Netflix is looking to solve the problem of building a scalable and reliable machine learning platform to accelerate every ML practitioner at the company, with a focus on batch-prediction layer and large-scale batch inference workloads.
Requirements
- Hands-on experience with ML engineering or production systems involving training or inference of deep-learning models.
- Proven track record of operating scalable infrastructure for ML workloads (batch or online).
- Proficiency in one or more modern backend languages (e.g.

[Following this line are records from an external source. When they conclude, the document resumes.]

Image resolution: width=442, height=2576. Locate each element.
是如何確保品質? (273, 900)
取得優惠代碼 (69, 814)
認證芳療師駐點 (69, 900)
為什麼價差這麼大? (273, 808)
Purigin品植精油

Python, Java, Scala).
- Production experience with containerization & orchestration (Docker, Kubernetes, ECS, etc.) and at least one major cloud provider (AWS preferred).

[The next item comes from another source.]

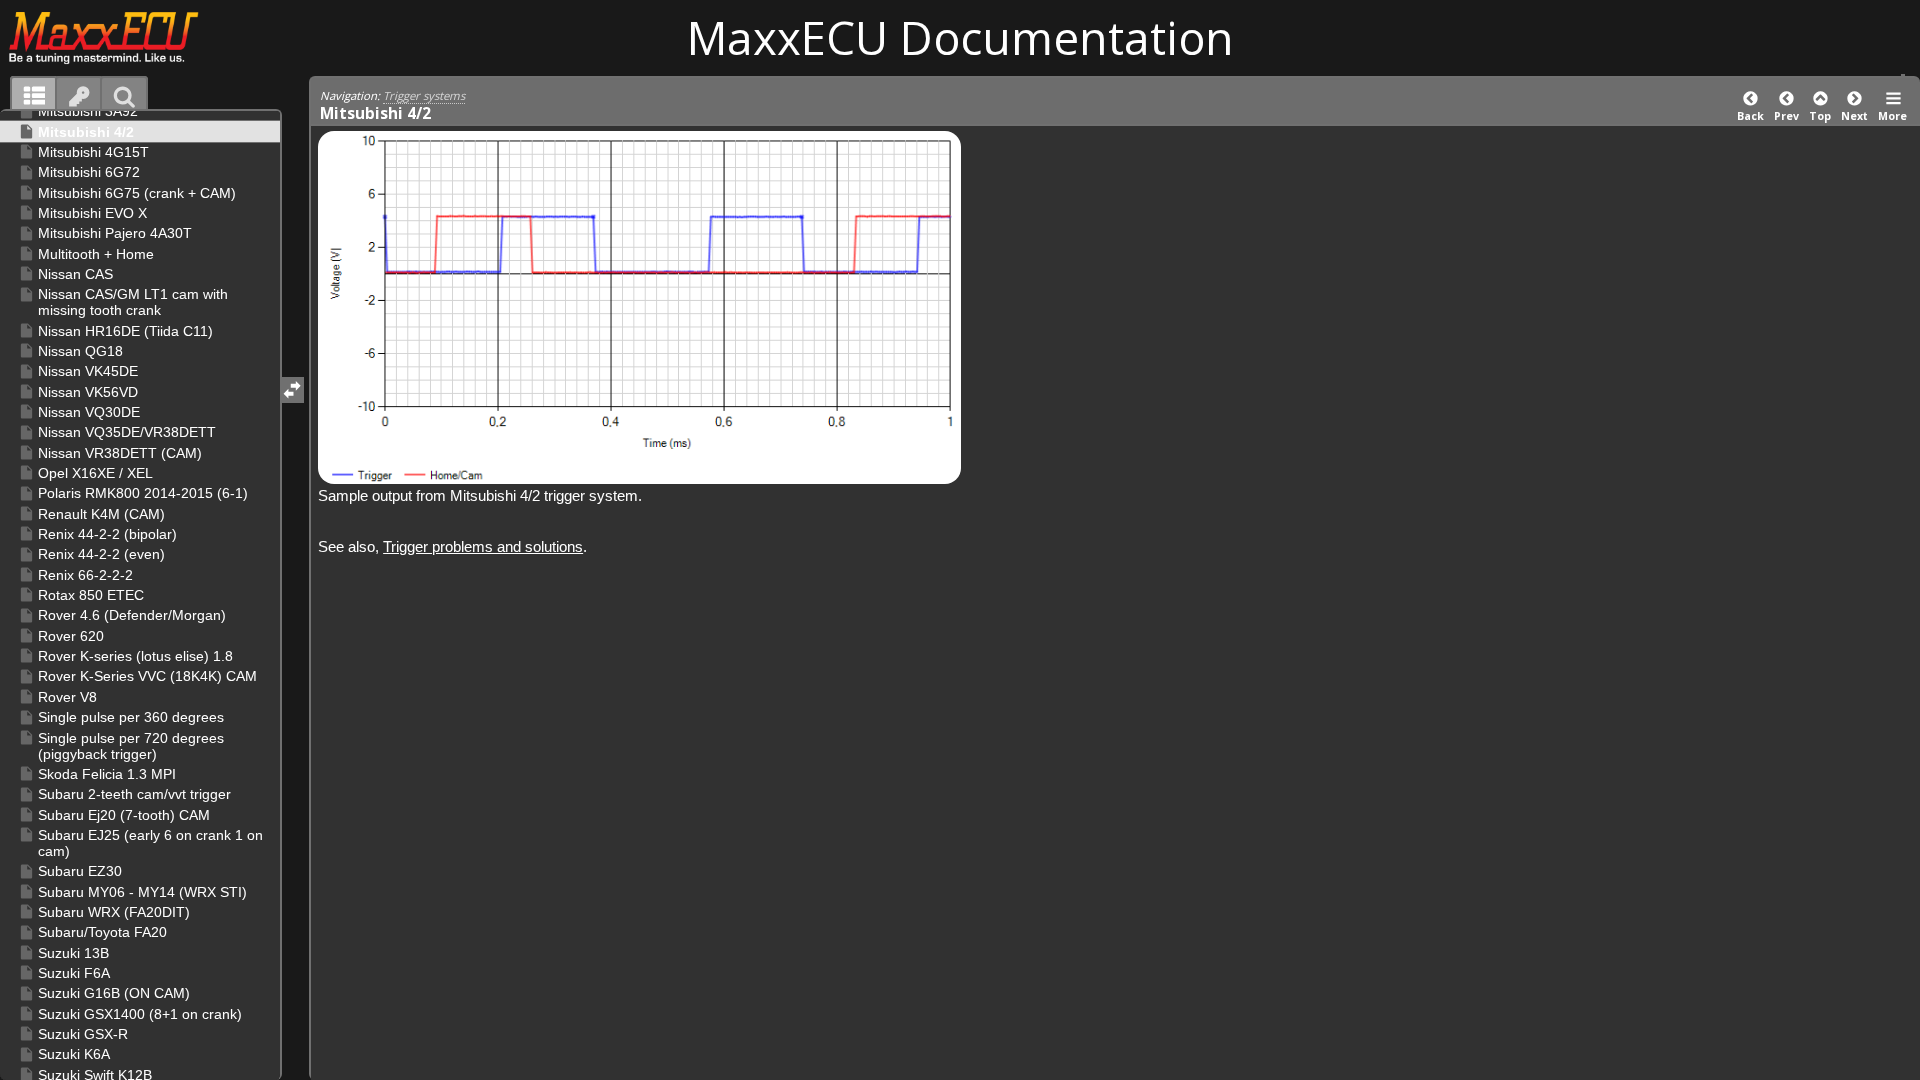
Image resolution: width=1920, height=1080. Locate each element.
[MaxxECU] (114, 37)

- Deep understanding of real-world ML development workflows and close partnership with ML researchers or modeling engineers.
- Familiarity with cloud-based AI/ML services (e.g., SageMaker, Bedrock, Databricks, OpenAI, Vertex) or open-source stacks (Ray, Kubeflow, MLflow).

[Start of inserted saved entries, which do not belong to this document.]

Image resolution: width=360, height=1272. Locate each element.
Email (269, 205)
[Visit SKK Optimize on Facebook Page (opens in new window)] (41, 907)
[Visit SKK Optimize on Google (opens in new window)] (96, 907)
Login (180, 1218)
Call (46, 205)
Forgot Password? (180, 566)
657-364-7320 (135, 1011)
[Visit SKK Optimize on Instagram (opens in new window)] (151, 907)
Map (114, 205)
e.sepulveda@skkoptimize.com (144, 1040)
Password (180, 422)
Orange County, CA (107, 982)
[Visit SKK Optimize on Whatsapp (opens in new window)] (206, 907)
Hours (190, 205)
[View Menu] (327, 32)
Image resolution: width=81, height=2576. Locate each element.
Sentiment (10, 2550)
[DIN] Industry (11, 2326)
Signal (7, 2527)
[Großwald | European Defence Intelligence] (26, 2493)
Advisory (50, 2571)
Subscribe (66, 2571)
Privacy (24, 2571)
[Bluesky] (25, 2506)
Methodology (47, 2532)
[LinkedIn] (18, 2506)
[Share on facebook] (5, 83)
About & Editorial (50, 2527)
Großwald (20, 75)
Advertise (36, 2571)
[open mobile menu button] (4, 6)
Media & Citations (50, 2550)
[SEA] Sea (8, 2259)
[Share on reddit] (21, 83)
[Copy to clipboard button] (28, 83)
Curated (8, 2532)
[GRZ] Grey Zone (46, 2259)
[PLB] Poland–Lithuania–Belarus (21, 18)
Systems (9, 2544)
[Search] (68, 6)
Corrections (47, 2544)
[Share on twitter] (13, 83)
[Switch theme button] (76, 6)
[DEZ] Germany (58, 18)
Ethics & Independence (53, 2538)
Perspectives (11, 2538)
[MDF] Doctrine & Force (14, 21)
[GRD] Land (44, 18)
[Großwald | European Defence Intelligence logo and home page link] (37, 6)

- Experience optimizing inference for large language models, computer-vision pipelines, or other foundation models (e.g., FSDP, tensor/pipeline parallelism, quantization, distillation).
Responsibilities
- Build developer-friendly APIs, SDKs, and CLIs that let researchers and engineers—experts and non-experts alike—submit and manage batch inference jobs with minimal effort, particularly in the domain of content and media
- Design, implement, and operate distributed services that package, schedule, execute, and monitor batch inference workflows at massive scale.
- Instrument the platform for reliability, debuggability, observability, and cost control; define SLOs and share an equitable on-call rotation
- Foster a culture of engineering excellence through design reviews, mentorship, and candid, constructive feedback
Other
- Excellent written and verbal communication skills; effective collaboration across distributed teams and time zones.
- Comfortable working in a team with peers and partners distributed across (US) geographies & time zones.
- Commitment to operational best practices—observability, logging, incident response, and on-call excellence.
- Bachelor's, Master's, or Ph.D. degree in Computer Science or related field (not explicitly mentioned but implied)
- Full-time hourly employees accrue 35 days annually for paid time off to be used for vacation, holidays, and sick paid time off.